Il a condamné A______ à verser en mains de F______, à titre de contribution à l'entretien de leurs trois enfants, par mois et d'avance, et par enfant, allocations familiales non comprises, le montant de 240 fr. au-delà de cinq ans, jusqu'à la majorité.

c. Par jugement JTPI/590/2011 du 19 janvier 2011, le Tribunal, sur demande de modification déposée par A______, a supprimé les contributions dues à l'entretien de ses enfants, la situation de A______ s’étant modifiée puisqu’il était au chômage et qu’il ne bénéficiait plus des ressources suffisantes pour faire face aux contributions d'entretien prévues initialement, et confirmé le jugement JTPI/8661/2009 pour le surplus.

d. Par jugement JTPI/8757/2016 du 30 juin 2016, le Tribunal a modifié le jugement de divorce, prononçant, notamment, l'attribution de l'autorité parentale conjointe sur les enfants et condamnant A______ au versement de contributions d'entretien en faveur de ses trois enfants à hauteur de 470 fr. par enfant et par mois, allocations familiales non comprises, jusqu’à leur majorité, voire au-delà en cas d’études sérieuses et suivies mais au plus tard jusqu’à l’âge de 25 ans.

Dans le cadre de l'instruction de ladite procédure, A______ a déclaré percevoir un revenu mensuel net de 2'500 fr. comme chauffeur taxi en travaillant, par manque de clientèle, durant les soirées uniquement. Le Tribunal de première instance a toutefois retenu qu'un revenu hypothétique net de 4'500 fr. pouvait lui être imputé, conformément à la jurisprudence en matière de rémunération des chauffeurs de taxi, dans la mesure où il était en mesure d'augmenter son activité.

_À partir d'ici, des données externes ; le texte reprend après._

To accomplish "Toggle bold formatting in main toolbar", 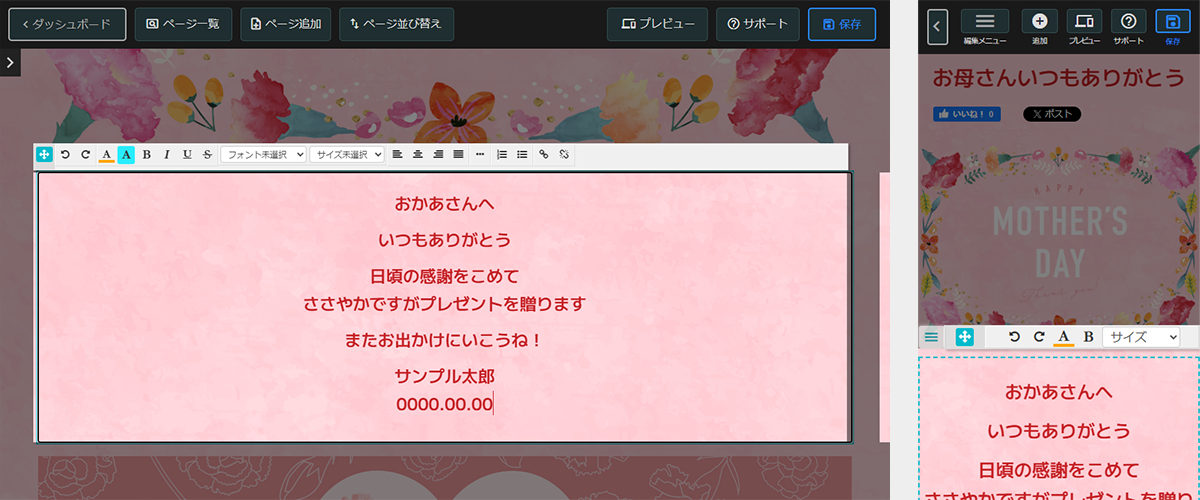I will tap(147, 155).
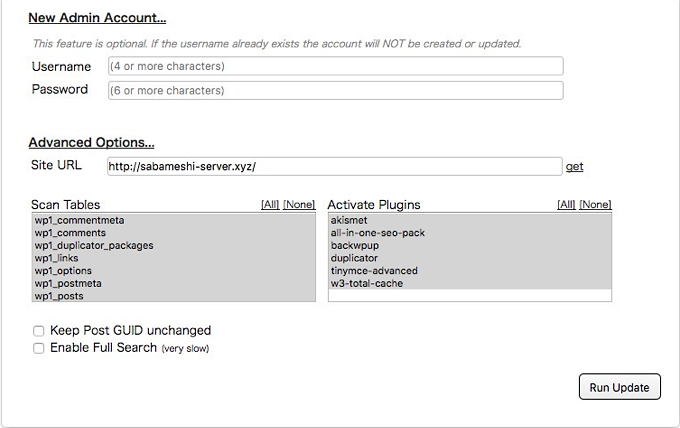Collapse the New Admin Account section header

(x=97, y=18)
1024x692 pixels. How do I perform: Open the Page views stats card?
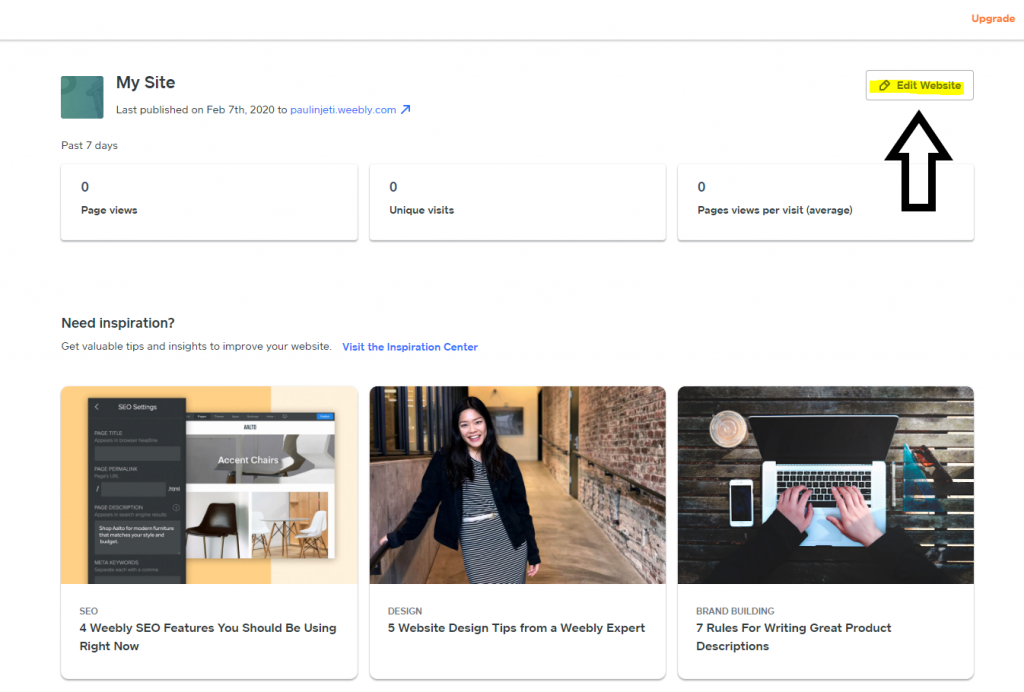tap(209, 202)
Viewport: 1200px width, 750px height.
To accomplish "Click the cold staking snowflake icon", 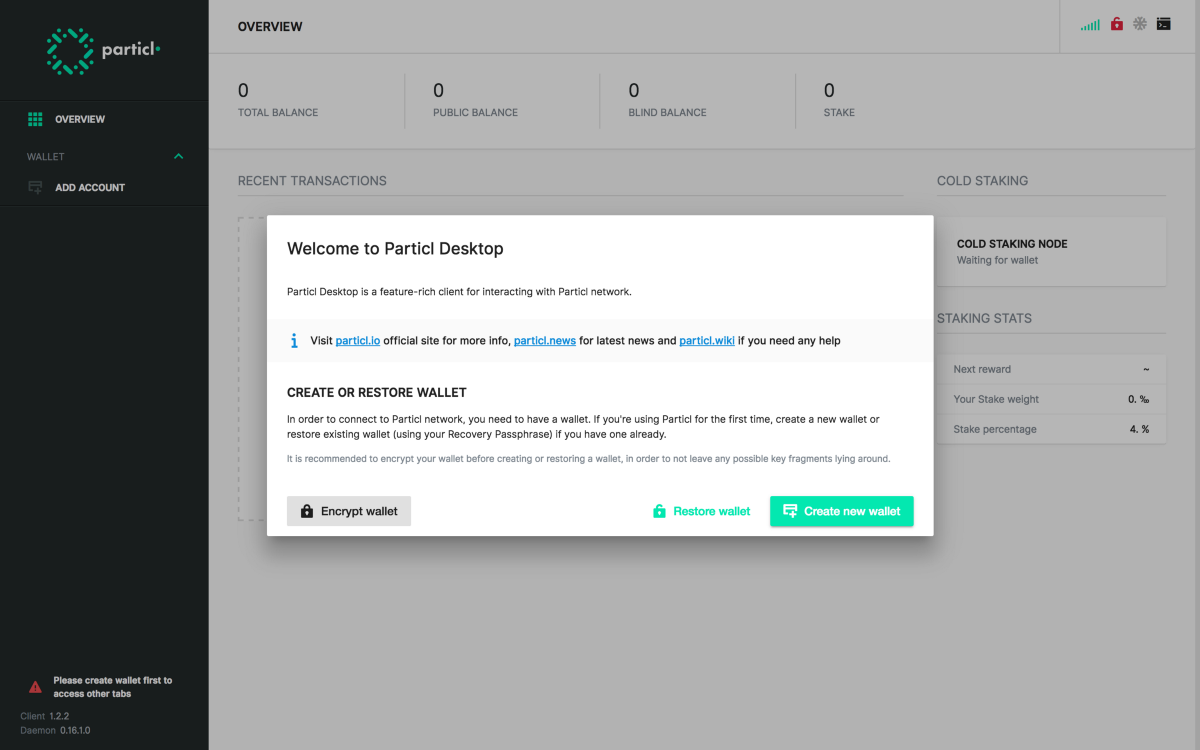I will [1140, 24].
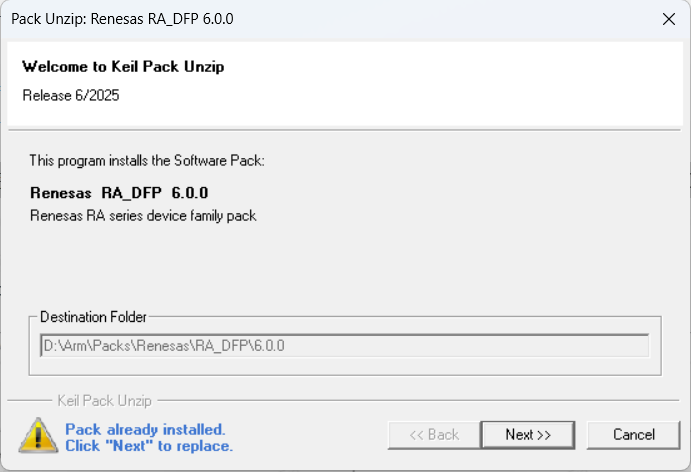Click the 'This program installs the Software Pack' line
This screenshot has width=691, height=472.
[147, 160]
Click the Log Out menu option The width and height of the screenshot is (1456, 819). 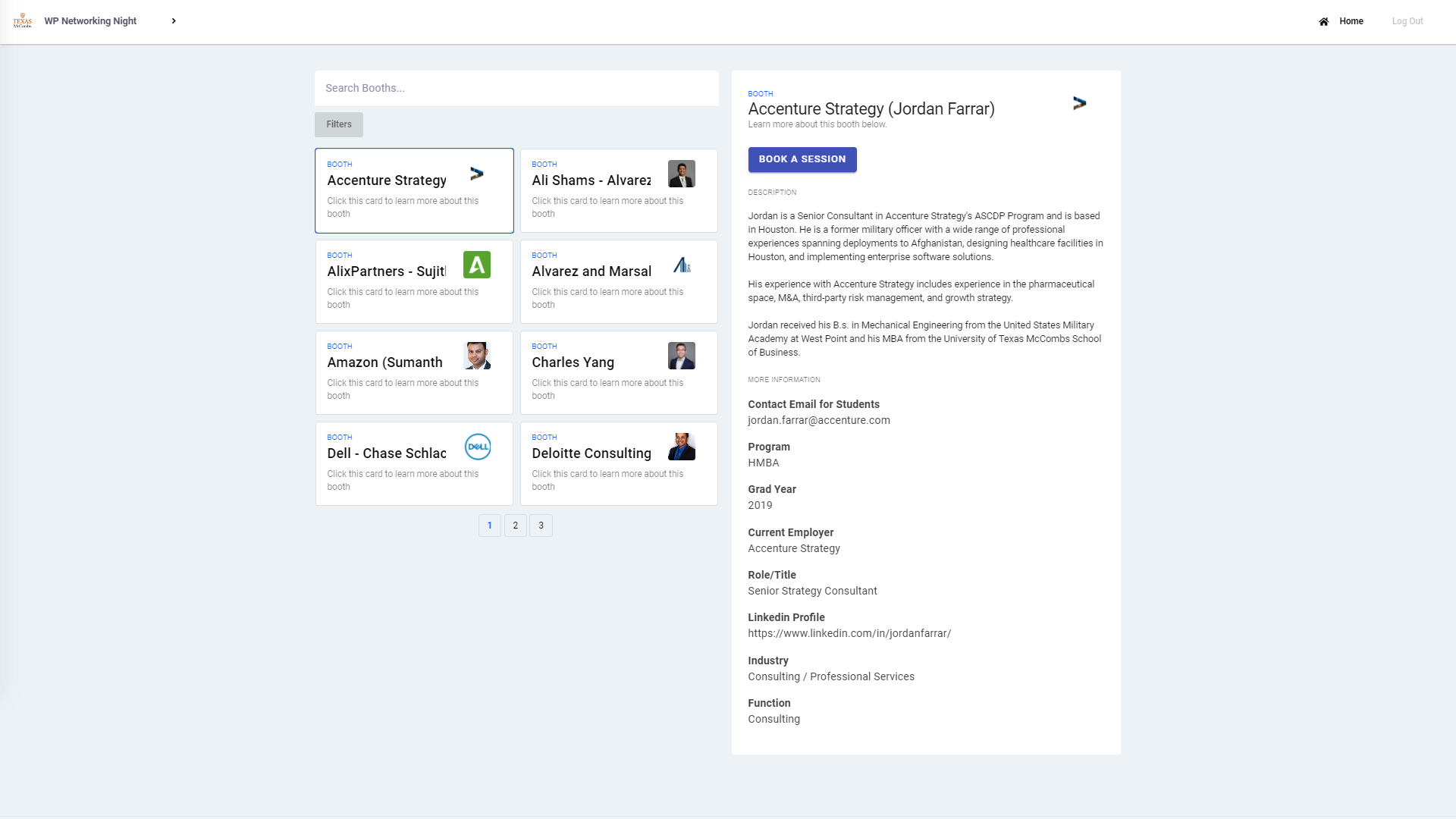1407,21
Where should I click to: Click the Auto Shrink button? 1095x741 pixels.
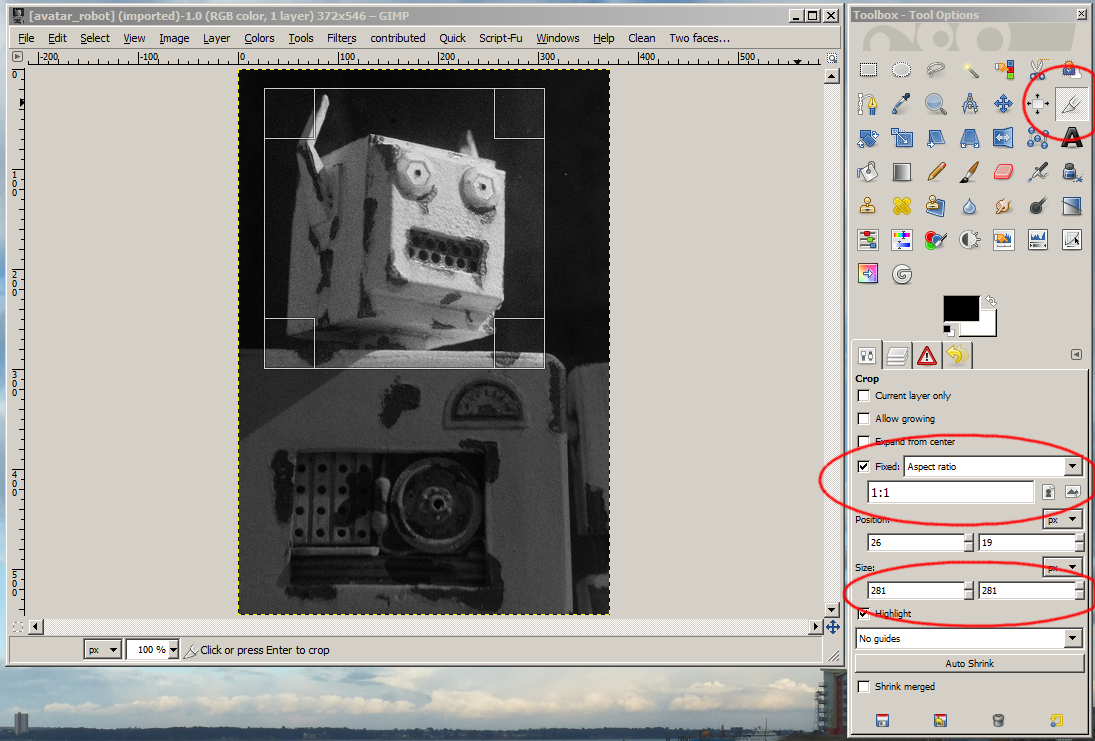[969, 664]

Dans son jugement, le Tribunal a constaté que F______ n'exerçait plus d'activité lucrative depuis le mariage et qu'elle était au bénéfice d'une rente de l'Hospice général.

Les charges de chaque enfant ont été arrêtées à 470 fr., après déduction des allocations familiales, comprenant leur minimum vital OP, les frais de participation au logement de leur mère, leurs primes d'assurance-maladie et leurs frais de transport.

e. Par requête de conciliation déposée le 27 juin 2022, non conciliée à l'audience du 13 février 2023, puis introduite devant le Tribunal le 22 mai 2023, A______ a sollicité la suppression des contributions dues à l'entretien de ses filles majeures C______ et D______ à compter du 1er juillet 2022.

A l'appui de sa demande, il a soutenu que, malgré la reprise de son activité indépendante de chauffeur de taxi dès le 1er juillet 2022, il ne parvenait pas à dégager le salaire mensuel de 4'500 fr. retenu dans le jugement JTPI/8757/2016 rendu six ans plus tôt.

A______ a allégué qu'il avait bénéficié de l'aide sociale depuis avril 2020 et que son droit aux prestations financières de l'Hospice général – né et prolongé dans le contexte de la crise sanitaire liée à la pandémie de COVID-19 – avait pris fin au mois de juin 2022, de sorte que ses revenus seraient désormais uniquement constitués des gains de son activité de chauffeur indépendant ne lui permettant pas de couvrir ses propres charges incompressibles. De plus, sa fille D______ résidait en réalité chez ses grands-parents maternels, ces derniers s'acquittant de ses frais de scolarité. Ni D______, ni C______ ne faisaient d'études suivies et sérieuses.

f. Dans leur réponse du 15 septembre 2023, C______ et D______ ont conclu au rejet de la demande formée par A______ et à la confirmation du jugement JTPI/8757/2016 du 30 juin 2016.

Elles ont contesté toute dégradation de la situation financière de leur père et réfuté un changement de circonstances justifiant la modification, respectivement la diminution des contributions d'entretien fixées dans le jugement précité.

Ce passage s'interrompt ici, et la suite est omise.